When Buffy's eyes refocused on Albus again, they were cold and hard. The very air around her seemed to shift. Fawkes stirred and retreated back to the relative safety of his perch. In that moment, Buffy Summers was beautiful and terrible to behold. Had it been any other wizard sitting in the Headmaster's position, he would have found it very difficult to fight the urge to look away. When she spoke again, there was a hard edge to her voice that he was unaccustomed to hearing.

"I know that I have the power to destroy. At the end of the day, I'm the one who has to make a cold-blooded decision about who to kill and who to spare. I've lived with that responsibility for eleven years now—knowing the world is affected by the consequences of my actions. So, yeah, I'm prepared to do what's needed. And it's not like I've never killed a man before."

Then almost as an afterthought, she added, "Besides, I dreamt about the prison break last night. I must be here for a reason."

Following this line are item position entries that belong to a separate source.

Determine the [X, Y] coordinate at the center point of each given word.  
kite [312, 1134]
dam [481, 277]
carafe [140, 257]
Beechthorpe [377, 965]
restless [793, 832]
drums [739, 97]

Dumbledore leaned backwards in his chair, running a hand over his silver beard pensively. He looked hard at the tiny blonde, marveling at the nobility of her spirit and the generosity of her nature. Years of adversity and heartbreak had tempered her into an indomitable warrior. What was miraculous was that she had somehow managed to hang on to her sanity and capacity to love through it all. Albus realized then that it had been foolish to ever believe himself capable of sheltering the dear girl from the world, even for a little while. At last, he understood that Buffy Summers would stumble, and hurt, and be tested beyond human endurance just by the very nature of who she was and what she did. Regardless of the friends and lovers that surrounded her, in the end she still had to go it alone—always alone. So Albus resolved to do the only thing he could. He would be her good friend along the way.

"It's settled then," he relented. "I admit that we are in desperate need of help, and yours would be an invaluable asset. There will be a meeting tonight to address the Azkaban outbreak, I shall introduce you then."

He paused, eyes softening. "You must know that when I invited you here, I had no intention of involving you in any way. I just wanted to help," Albus said sincerely.

Buffy smiled, touched, "People like me don't have the luxury of sitting idly on the sidelines. I'm a Slayer, Dumbledore. Giles trained me to be the general—and now I can't seem to get out of that role."

"I don't suppose I need to spell out the risks involved in becoming a member?" he deadpanned, grinning.

Somehow, Dumbledore always seemed to know exactly what to say to cheer her up. And for that, the blonde Slayer was exceedingly grateful. A hysterical bout of laughter burst forth and lit up Buffy's face, and she looked once more like the carefree teenage girl he knew she was not. Fawkes ruffled his feathers approvingly on his perch. When Buffy finally caught her breath, she gazed back at the wizened wizard with bright eyes, her mouth curling up into a half-smile. It felt good.

"I've died three times, Dumbledore. You're not gonna scare me off with a few fun facts on occupational hazards."